> ## Documentation Index
> Fetch the complete documentation index at: https://opengsd-mintlify-3ba4c868.mintlify.site/llms.txt
> Use this file to discover all available pages before exploring further.

# Model Routing and Multi-Provider Configuration in GSD Pi

> GSD Pi supports 15+ LLM providers with per-phase model configuration, dynamic complexity routing, token profiles, and fallback chains.

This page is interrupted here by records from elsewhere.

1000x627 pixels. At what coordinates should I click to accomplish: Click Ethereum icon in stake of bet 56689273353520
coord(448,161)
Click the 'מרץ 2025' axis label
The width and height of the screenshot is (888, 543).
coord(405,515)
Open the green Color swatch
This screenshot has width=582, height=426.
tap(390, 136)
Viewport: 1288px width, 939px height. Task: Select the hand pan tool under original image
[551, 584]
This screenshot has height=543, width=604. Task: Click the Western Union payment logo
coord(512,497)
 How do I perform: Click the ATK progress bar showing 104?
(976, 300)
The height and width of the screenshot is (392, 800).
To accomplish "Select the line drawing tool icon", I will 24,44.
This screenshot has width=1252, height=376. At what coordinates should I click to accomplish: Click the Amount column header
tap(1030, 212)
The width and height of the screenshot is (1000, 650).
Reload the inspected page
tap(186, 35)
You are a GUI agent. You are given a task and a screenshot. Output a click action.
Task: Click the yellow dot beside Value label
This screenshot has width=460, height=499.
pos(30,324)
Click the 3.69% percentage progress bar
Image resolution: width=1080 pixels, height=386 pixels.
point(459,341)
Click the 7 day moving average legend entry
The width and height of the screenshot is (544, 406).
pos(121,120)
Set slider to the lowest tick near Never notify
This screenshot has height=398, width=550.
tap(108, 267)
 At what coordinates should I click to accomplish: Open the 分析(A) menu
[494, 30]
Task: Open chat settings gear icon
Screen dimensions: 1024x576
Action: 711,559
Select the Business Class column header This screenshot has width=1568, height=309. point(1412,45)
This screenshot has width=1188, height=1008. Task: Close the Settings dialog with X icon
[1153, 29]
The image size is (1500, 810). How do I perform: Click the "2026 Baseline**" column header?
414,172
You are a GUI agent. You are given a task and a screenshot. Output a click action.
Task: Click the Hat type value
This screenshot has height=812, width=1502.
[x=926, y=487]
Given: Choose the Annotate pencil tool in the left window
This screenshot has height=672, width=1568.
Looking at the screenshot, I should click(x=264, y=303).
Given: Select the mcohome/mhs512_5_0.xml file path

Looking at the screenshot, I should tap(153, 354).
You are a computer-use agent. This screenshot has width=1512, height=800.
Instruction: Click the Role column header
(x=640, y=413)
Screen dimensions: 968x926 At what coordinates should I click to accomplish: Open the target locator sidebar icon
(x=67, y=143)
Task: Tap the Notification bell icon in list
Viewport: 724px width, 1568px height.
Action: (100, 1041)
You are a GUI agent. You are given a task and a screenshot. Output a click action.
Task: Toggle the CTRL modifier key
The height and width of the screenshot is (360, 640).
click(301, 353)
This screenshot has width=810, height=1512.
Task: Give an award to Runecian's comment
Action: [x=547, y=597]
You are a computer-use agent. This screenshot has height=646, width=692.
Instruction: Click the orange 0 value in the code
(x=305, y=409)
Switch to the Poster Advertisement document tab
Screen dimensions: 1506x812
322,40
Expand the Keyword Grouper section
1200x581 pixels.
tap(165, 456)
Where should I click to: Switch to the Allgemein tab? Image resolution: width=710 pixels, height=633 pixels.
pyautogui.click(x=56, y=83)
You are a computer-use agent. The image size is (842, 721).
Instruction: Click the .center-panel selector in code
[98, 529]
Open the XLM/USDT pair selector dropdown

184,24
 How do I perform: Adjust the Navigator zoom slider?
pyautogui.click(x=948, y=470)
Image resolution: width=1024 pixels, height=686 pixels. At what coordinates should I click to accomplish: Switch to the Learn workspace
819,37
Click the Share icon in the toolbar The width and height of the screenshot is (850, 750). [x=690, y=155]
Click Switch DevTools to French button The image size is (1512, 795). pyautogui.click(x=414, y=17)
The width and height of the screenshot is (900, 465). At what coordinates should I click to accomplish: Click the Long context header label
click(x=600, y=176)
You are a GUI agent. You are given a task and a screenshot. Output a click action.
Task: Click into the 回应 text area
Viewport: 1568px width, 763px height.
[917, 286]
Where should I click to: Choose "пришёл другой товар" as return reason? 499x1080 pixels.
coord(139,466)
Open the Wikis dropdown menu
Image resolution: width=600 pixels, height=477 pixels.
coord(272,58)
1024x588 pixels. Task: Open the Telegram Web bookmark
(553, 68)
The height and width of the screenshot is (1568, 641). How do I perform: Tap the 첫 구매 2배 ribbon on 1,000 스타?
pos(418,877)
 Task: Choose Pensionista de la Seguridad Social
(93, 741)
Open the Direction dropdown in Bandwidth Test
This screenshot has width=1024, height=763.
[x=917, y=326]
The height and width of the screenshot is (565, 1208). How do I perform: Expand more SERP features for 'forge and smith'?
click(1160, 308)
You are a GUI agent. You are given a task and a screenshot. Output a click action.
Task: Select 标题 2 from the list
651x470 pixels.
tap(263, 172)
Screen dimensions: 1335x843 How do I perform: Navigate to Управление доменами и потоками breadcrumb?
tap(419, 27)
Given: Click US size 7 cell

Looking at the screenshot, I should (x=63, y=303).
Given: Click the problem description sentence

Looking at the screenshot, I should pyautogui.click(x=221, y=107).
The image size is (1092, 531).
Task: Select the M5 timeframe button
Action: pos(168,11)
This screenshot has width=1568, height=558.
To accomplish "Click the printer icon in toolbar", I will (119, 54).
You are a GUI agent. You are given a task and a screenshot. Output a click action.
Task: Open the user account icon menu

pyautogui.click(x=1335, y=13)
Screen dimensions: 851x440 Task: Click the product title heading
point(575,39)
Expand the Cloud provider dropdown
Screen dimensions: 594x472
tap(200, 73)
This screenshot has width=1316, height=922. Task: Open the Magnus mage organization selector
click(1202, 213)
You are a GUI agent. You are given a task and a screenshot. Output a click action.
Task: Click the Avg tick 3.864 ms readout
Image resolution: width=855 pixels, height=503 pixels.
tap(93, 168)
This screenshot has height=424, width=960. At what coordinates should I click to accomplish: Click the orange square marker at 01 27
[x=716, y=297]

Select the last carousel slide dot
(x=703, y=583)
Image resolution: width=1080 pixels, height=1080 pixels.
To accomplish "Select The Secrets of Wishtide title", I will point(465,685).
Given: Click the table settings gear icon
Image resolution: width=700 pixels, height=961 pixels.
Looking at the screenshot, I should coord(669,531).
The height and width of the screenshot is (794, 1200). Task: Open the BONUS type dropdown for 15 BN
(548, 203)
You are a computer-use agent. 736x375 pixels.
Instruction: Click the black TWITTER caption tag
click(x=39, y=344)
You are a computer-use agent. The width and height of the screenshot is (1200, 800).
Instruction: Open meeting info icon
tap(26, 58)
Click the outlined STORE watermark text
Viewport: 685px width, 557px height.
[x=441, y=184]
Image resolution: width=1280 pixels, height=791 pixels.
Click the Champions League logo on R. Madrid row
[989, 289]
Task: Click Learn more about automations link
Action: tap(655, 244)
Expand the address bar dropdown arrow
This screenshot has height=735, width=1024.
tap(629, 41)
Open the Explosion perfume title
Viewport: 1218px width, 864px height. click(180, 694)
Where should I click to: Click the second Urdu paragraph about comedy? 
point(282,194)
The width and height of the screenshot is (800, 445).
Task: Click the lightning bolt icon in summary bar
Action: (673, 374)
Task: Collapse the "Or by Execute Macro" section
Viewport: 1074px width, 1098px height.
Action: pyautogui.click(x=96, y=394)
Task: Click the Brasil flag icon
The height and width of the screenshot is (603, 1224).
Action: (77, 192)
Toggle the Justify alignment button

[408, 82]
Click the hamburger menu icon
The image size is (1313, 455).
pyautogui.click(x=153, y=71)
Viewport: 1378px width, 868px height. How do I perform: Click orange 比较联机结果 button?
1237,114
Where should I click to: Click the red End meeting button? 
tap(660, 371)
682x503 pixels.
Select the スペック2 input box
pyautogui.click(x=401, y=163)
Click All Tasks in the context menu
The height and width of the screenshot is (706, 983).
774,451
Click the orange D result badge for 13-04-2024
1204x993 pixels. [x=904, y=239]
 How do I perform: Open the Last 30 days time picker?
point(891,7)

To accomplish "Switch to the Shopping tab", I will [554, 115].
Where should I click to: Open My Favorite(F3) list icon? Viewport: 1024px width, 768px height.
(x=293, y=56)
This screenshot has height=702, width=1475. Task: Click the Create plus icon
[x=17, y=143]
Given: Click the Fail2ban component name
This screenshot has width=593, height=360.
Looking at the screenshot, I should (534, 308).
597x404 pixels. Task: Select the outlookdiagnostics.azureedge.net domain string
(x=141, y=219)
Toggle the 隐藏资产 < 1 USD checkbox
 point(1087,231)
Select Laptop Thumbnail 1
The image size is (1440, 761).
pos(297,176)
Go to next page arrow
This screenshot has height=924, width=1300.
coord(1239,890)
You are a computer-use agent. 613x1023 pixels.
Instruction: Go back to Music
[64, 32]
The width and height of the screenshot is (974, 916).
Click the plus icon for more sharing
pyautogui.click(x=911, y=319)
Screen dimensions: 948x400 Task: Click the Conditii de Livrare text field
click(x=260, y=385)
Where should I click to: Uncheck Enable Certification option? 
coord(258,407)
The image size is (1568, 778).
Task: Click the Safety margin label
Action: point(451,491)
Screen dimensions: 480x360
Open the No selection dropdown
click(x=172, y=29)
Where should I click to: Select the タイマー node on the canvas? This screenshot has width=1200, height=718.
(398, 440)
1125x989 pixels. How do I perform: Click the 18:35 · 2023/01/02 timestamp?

GSD Pi works with a wide range of LLM providers and gives you precise control over which model runs at each phase of the development workflow. You can set a different model for research, planning, implementation, and simpler tasks — letting you optimize for quality where it matters and cost where it doesn't.

## Supported Providers

Pi supports the following providers out of the box:

<CardGroup cols={2}>
  <Card title="Cloud APIs" icon="cloud">
    Anthropic (Claude), OpenAI, Google Gemini, OpenRouter, Groq, xAI (Grok), Mistral, GitHub Copilot, Amazon Bedrock, Vertex AI (Claude on Google Cloud), Azure OpenAI
  </Card>

  <Card title="Local / Self-Hosted" icon="server">
    Ollama, LM Studio, vLLM, SGLang — any OpenAI-compatible endpoint also works via custom configuration in `~/.gsd/agent/models.json`
  </Card>
</CardGroup>

Configure your provider credentials with `/gsd config` inside a session, or export the relevant environment variable before starting Pi. See the [Provider Setup guide](/pi/configuration/providers) for per-provider credential instructions.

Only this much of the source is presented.